Transact SQL – Warnings – No Join Predicate / Query Optimization – Rules and Costs Based

Background

The first thing one learns about Database Performance is the importance of “up to date” Statistics.  As soon as things start running slow, one hears the harried echoes – Is there blocking, are the stats up to date, are the Indexes Defragged, are those bad queries running again?

I am always amazed as to how many things get thrown at the lowly and lonely DBA.

 

No Join Predicate

And, so that I am really jazzed that Microsoft Research along with the Database Core group continues to think ahead and evolve the product.  Let us take for example this “No Join predicate” thing.

Optimization Path

Rules Based

We has DBAs have to quickly understand what is new, how it helps us, and what do we have to do to ensure we are reaping unearned credits.

How does it work?  Well, it looks at the query and tries to decipher whether it’s join clause is fully defined.

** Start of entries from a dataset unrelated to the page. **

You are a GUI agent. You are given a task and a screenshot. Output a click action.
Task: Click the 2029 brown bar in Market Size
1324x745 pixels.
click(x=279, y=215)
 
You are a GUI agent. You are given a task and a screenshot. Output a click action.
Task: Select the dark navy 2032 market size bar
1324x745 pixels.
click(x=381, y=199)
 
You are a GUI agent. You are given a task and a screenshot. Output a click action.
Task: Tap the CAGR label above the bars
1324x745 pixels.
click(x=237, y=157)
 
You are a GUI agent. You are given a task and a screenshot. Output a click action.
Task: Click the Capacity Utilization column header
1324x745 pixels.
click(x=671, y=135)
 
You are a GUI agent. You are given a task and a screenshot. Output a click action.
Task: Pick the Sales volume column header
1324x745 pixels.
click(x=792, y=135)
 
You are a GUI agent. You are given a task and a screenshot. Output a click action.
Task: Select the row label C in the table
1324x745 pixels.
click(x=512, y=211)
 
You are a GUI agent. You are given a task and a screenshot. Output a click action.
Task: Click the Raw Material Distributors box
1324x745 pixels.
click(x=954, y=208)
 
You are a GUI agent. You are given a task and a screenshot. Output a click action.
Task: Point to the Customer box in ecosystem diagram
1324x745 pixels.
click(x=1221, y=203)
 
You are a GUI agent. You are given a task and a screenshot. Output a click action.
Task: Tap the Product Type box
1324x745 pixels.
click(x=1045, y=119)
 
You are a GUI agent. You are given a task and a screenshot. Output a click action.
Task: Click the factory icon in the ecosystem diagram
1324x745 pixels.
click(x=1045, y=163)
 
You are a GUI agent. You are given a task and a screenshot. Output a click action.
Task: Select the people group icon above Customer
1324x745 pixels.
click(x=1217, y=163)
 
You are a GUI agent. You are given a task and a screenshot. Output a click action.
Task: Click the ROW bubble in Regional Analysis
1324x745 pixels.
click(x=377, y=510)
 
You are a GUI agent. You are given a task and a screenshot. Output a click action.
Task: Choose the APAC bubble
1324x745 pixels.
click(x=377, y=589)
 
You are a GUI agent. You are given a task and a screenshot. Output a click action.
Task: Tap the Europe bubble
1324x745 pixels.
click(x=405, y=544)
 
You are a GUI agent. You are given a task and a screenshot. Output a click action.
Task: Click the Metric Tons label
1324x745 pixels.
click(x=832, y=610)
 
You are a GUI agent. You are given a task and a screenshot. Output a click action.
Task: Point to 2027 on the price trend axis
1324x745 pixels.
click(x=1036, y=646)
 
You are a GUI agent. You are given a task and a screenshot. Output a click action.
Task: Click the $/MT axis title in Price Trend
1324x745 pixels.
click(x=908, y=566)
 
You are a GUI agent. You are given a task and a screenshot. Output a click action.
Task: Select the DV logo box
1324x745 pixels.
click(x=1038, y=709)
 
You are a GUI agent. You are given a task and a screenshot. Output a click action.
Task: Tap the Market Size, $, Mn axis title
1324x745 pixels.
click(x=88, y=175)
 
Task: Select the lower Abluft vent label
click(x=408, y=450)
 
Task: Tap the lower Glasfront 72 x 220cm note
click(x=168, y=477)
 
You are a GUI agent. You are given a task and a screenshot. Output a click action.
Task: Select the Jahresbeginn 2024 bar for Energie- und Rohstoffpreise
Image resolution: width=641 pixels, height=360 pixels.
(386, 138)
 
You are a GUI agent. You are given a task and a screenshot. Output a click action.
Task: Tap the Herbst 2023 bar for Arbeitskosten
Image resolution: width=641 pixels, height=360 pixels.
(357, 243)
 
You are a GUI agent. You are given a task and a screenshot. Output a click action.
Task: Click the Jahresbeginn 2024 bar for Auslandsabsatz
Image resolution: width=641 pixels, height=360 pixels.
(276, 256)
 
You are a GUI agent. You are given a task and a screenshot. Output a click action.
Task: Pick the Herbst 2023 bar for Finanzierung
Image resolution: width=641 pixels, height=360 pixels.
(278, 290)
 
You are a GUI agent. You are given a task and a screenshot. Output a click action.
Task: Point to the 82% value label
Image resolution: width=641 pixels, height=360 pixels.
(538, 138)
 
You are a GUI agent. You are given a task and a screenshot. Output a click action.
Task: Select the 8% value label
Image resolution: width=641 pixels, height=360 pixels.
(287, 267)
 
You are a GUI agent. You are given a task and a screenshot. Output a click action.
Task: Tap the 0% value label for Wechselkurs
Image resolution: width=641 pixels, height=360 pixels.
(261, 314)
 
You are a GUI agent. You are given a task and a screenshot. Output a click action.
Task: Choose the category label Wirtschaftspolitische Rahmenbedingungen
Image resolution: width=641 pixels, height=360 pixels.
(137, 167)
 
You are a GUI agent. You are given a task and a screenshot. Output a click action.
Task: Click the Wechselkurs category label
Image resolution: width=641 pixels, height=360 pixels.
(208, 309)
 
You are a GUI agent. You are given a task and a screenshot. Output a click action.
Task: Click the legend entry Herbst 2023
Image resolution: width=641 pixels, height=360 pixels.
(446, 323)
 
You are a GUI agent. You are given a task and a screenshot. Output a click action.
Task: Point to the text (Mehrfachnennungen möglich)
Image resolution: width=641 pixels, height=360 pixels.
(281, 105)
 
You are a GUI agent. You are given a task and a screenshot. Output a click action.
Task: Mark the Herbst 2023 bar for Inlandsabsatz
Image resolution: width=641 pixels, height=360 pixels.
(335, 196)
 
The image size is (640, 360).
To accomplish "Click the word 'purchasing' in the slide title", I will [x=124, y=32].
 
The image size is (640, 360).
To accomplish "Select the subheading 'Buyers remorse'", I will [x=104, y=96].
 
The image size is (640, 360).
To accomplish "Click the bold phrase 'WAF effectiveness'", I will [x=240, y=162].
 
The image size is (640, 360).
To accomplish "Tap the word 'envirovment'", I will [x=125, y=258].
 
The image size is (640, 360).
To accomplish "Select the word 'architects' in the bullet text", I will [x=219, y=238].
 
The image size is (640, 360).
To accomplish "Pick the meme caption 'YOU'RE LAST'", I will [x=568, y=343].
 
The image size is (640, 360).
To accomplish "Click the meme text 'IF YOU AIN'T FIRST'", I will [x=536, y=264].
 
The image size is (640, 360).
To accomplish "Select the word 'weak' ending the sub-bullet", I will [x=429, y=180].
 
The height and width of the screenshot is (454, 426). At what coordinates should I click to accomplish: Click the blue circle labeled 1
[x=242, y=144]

In the Join clause it says have we included all the columns needed to ensure that a unique row is returned.  Uniqueness is satisfied via:

  • Primary Key
  • Unique Index
  • Unique Constraints

In previous post, we defined our table as

 


SET ANSI_NULLS ON
GO

SET QUOTED_IDENTIFIER ON
GO

if schema_id('njp') is null
begin

    exec('create schema [njp] authorization [dbo]')

end
go

if object_id('[njp].[AttributeList]') is not null
begin
    drop table [njp].[AttributeList]
end
go

if object_id('[njp].[listofAttributes]') is not null
begin
    drop table [njp].[listofAttributes]
end
go

if object_id('[njp].[person]') is not null
begin
    drop table [njp].[person]
end
go

create table [njp].[person]
(
    [personID] bigint not null identity(1,1)

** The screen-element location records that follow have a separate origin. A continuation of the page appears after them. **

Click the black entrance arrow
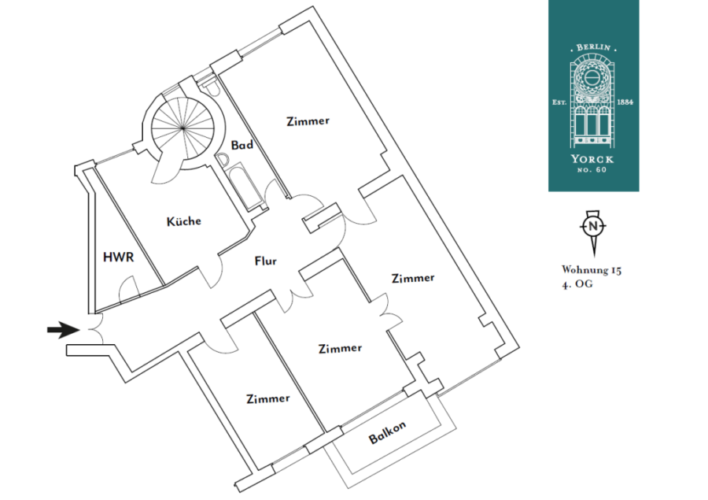coord(64,330)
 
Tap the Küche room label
coord(184,221)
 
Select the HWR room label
coord(118,257)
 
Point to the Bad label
coord(242,145)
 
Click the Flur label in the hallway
coord(266,261)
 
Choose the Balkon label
coord(387,432)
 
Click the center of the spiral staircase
coord(183,128)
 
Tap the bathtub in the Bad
coord(245,187)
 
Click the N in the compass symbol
coord(593,226)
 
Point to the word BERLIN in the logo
coord(593,47)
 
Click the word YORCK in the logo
coord(592,159)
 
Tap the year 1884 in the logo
coord(625,102)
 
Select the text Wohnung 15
coord(592,270)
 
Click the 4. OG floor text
coord(577,284)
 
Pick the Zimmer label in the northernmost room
coord(308,120)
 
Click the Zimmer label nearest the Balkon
coord(340,348)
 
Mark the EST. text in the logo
coord(559,102)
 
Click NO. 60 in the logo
coord(592,170)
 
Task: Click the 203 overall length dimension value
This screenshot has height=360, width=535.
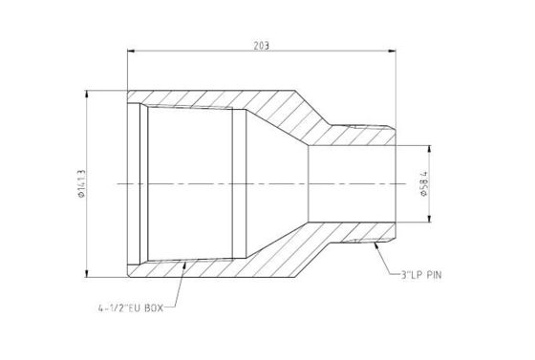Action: [262, 46]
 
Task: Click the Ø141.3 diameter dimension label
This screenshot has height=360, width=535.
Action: [81, 183]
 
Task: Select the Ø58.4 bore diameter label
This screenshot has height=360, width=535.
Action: [424, 183]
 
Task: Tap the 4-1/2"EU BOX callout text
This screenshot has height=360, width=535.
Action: [131, 308]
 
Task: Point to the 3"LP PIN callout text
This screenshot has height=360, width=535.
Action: [420, 275]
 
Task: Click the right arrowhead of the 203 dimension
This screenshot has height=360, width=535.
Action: [392, 52]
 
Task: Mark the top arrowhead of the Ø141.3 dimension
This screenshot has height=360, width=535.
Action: [87, 95]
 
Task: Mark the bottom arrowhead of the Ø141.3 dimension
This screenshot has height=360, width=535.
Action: [87, 273]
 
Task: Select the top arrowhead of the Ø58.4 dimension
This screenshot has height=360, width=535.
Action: [430, 150]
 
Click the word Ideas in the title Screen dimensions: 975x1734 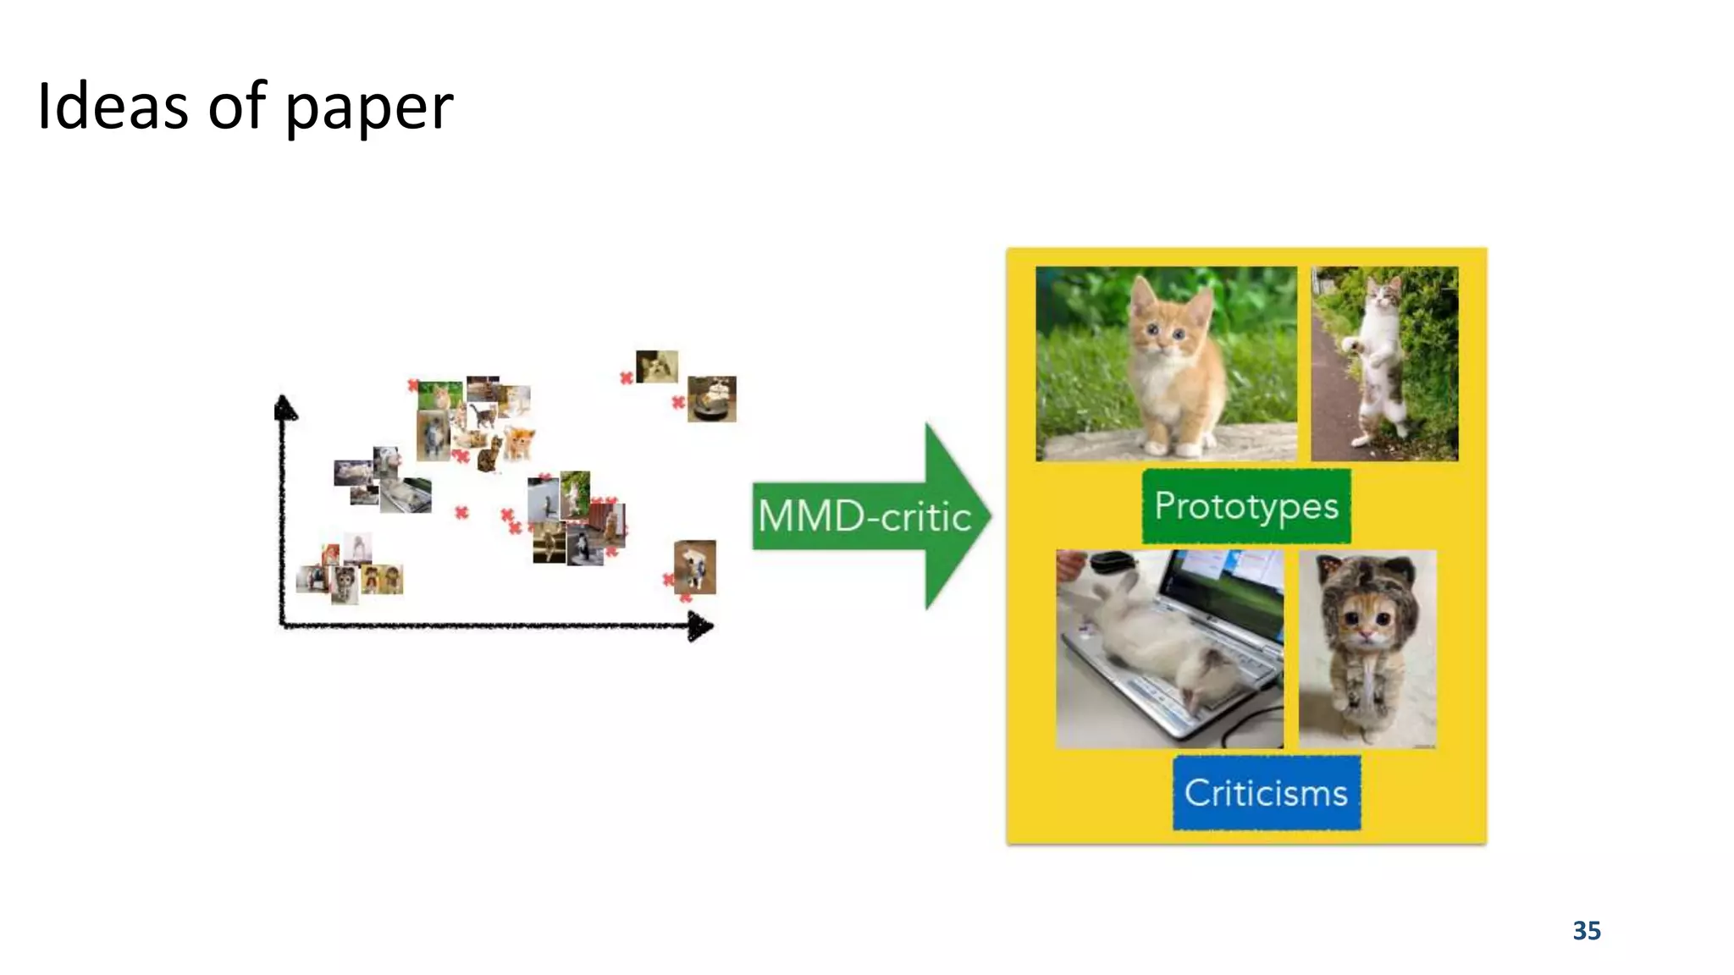pyautogui.click(x=112, y=107)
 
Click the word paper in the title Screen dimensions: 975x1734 pyautogui.click(x=369, y=110)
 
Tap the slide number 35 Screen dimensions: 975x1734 pyautogui.click(x=1586, y=930)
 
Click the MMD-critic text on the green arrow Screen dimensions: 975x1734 pyautogui.click(x=864, y=516)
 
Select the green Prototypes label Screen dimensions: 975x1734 pyautogui.click(x=1245, y=506)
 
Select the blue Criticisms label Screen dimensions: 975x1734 pyautogui.click(x=1266, y=793)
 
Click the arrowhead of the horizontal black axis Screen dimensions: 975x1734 pyautogui.click(x=701, y=627)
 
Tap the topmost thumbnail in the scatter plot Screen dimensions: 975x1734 pyautogui.click(x=656, y=366)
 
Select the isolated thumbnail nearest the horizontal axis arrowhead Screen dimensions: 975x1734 pyautogui.click(x=695, y=566)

     CONSTRAINT [PK_PERSON_ID] PRIMARY KEY CLUSTERED
    (
	    [personID] ASC
    )

)

create table [njp].[listofAttributes]
(
    [attributeName] nvarchar(50) not null primary key
)
go

CREATE TABLE [njp].[AttributeList]
(
	  [pkAttributeListID] [bigint] IDENTITY(1,1) NOT FOR REPLICATION NOT NULL

    , [personID] bigint not null

	, [attributeName] [nvarchar](50) not null

	, [attributeValue] [nvarchar](380)  null

	, [addedBy] [sysname] NOT NULL
        CONSTRAINT constrantDefaultNJPAttributeList
            default (SUSER_SNAME())

	, [addedOn] [datetime] NOT NULL
         CONSTRAINT constrantDefaultNJPAttributeListAddedOn
            default getdate() 

     CONSTRAINT [PK_AttributeList] PRIMARY KEY NONCLUSTERED
    (
	    [pkAttributeListID] ASC
    )

    , CONSTRAINT [FK_AttributeList_PersonID]
        FOREIGN KEY
            (
	            [personID]
            )
        REFERENCES [njp].[person]
            (
	            [personID]
            )

     , CONSTRAINT [FK_AttributeList_AttributeName]
        FOREIGN KEY
            (
	            [attributeName]
            )
        REFERENCES [njp].[listofAttributes]
            (
	            [attributeName]
            )

)

go

create clustered index idx_personID_attributeName
on [njp].[AttributeList]
(
      [personID]
	, [attributeName]
)
GO

create nonclustered index idx_pkAttributeListID
on [njp].[AttributeList]
(
      [pkAttributeListID]
)
GO

/*
    drop index [njp].[AttributeList].idx_unique_personID_attributeName
    create unique index idx_unique_personID_attributeName
    on [njp].[AttributeList]
    (
          [personID]
	    , [attributeName]
    );

    update statistics [njp].[AttributeList] idx_unique_personID_attributeName with fullscan;

*/
go

/*

    -- drop index [njp].[AttributeList].idx_unique_pkAttributeListID
    create unique nonclustered index idx_unique_pkAttributeListID
    on [njp].[AttributeList]
    (
          [pkAttributeListID]
    )

*/
go

/*

    alter table [njp].[AttributeList]
        drop constraint [PK_AttributeList] 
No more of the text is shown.